Page extract.
--
Moreover, rapid technological advancement may shift nuclear security from “stability through deterrence” to “deterrence through technical dominance,” undermining the principles of bilateral and multilateral treaties since the Cold War and returning the system to raw power logic rather than law.
Two contrasting options:
The international non-proliferation system faces a historic turning point, exceeding a mere temporary political crisis and striking at the core of its legal and ethical philosophy. The issue now concerns not only the ability to prevent nuclear proliferation but also the capacity to maintain faith in collective control over strategic state behavior. For decades, arms control and gradual disarmament were seen as two faces of international stability. Rising nationalism and competition among major powers now threaten this philosophy, presenting two sharply contrasting paths:
Option 1: Revive international consensus on disarmament principles and mutual monitoring through renewed legal commitments and strengthening existing institutions, such as the International Atomic Energy Agency (IAEA) and the CTBTO. This path requires responsible leadership by major nuclear powers, acknowledging that strategic legitimacy derives not solely from hard power but from trust, transparency, and balance between deterrence and ethical commitment. Initiatives like resuming U.S.–Russia bilateral talks or drafting a new “nuclear code of conduct” could revitalize the system and prevent its collapse.
Option 2 (more dangerous): Move toward a disguised nuclear chaos managed through power balances rather than international law. In this scenario, nuclear capabilities become bargaining tools for political and regional influence, and “stable deterrence” gives way to “aggressive deterrence” based on technological superiority and constant threat. This increases the likelihood of strategic miscalculations or accidental use, especially with AI and autonomous command systems entering nuclear decision-making.
--
Given entries.
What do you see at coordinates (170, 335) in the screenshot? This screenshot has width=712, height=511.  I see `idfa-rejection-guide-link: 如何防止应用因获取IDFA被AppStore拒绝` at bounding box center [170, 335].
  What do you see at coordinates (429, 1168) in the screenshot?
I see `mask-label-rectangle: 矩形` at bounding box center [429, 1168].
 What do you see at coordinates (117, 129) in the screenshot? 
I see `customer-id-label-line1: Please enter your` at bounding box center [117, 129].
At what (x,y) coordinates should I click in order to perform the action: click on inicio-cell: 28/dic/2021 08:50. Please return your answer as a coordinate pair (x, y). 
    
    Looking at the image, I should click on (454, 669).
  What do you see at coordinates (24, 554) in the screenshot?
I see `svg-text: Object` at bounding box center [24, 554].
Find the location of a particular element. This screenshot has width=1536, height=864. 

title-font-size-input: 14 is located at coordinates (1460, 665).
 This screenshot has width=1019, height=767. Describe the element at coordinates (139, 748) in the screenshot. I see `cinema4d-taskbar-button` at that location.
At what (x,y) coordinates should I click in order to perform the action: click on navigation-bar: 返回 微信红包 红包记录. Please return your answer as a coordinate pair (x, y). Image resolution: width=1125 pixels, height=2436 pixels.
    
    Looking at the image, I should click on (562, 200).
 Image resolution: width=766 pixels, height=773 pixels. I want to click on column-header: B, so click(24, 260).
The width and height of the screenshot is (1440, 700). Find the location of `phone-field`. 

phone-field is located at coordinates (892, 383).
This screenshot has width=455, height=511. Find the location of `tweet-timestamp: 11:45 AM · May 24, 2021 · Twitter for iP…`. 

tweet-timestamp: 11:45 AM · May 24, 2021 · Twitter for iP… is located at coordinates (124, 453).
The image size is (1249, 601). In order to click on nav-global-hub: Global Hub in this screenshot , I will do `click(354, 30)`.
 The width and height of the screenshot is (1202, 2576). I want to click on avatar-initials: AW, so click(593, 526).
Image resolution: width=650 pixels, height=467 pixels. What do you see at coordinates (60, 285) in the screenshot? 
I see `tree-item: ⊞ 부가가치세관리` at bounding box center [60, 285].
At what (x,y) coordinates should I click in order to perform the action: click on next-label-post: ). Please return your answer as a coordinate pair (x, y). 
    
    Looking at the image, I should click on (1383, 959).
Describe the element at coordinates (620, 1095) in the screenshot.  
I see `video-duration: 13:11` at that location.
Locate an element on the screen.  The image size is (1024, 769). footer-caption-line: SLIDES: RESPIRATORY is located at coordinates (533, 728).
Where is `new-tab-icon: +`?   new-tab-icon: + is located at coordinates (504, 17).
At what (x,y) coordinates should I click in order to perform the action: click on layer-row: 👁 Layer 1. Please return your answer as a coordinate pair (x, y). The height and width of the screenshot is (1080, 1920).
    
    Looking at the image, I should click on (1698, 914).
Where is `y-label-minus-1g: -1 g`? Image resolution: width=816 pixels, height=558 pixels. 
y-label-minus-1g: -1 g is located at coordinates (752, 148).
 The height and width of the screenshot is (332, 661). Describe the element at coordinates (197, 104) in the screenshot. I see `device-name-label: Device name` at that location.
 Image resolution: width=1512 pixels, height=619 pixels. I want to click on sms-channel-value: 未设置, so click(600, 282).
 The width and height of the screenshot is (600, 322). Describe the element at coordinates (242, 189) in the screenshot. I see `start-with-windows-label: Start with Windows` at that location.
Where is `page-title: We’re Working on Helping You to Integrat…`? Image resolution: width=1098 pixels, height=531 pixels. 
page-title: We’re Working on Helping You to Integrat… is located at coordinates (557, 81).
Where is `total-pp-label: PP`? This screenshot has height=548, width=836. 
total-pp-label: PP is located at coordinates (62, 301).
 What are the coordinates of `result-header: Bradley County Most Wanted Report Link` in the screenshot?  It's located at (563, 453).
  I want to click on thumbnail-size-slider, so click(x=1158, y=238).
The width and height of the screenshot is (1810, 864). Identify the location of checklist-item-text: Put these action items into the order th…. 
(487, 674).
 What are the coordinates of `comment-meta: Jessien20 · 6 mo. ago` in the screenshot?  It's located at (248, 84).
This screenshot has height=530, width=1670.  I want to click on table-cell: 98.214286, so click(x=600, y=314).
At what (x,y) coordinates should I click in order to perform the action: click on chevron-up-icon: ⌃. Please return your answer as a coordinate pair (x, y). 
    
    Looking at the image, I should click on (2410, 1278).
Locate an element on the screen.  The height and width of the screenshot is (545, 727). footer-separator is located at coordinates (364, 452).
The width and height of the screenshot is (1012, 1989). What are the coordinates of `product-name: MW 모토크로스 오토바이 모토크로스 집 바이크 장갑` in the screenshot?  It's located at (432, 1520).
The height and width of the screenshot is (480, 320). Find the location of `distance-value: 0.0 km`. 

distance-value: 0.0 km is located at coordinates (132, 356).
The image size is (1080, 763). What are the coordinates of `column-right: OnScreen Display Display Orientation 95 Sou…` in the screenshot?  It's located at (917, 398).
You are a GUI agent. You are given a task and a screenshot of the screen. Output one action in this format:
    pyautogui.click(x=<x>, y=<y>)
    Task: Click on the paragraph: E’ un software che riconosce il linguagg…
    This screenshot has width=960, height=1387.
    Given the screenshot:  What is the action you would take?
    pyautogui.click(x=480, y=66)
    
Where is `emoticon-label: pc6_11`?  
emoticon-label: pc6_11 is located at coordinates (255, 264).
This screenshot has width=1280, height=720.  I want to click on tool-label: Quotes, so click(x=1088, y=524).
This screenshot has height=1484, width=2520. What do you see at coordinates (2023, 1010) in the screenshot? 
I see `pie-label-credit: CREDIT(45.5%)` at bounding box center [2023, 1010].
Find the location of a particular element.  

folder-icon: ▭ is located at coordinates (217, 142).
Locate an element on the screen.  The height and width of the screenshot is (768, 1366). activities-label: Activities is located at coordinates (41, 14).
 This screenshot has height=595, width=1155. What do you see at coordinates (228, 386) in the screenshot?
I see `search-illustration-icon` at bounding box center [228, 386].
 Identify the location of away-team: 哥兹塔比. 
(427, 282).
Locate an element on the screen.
--
Your task.
Decide whether each statement below agrees with the text on nuclear non-proliferation, answering yes or no and quoting the words of the text that settle it.
1. Option 1 names the IAEA and the CTBTO as existing institutions to strengthen.
2. Option 2 is presented as the safer of the two paths.
3. In Option 2, stable deterrence is replaced by aggressive deterrence.

Solution to this problem.
1. Yes: "strengthening existing institutions, such as the International Atomic Energy Agency (IAEA) and the CTBTO"
2. No: "Option 2 (more dangerous)"
3. Yes: "“stable deterrence” gives way to “aggressive deterrence” based on technological superiority and constant threat"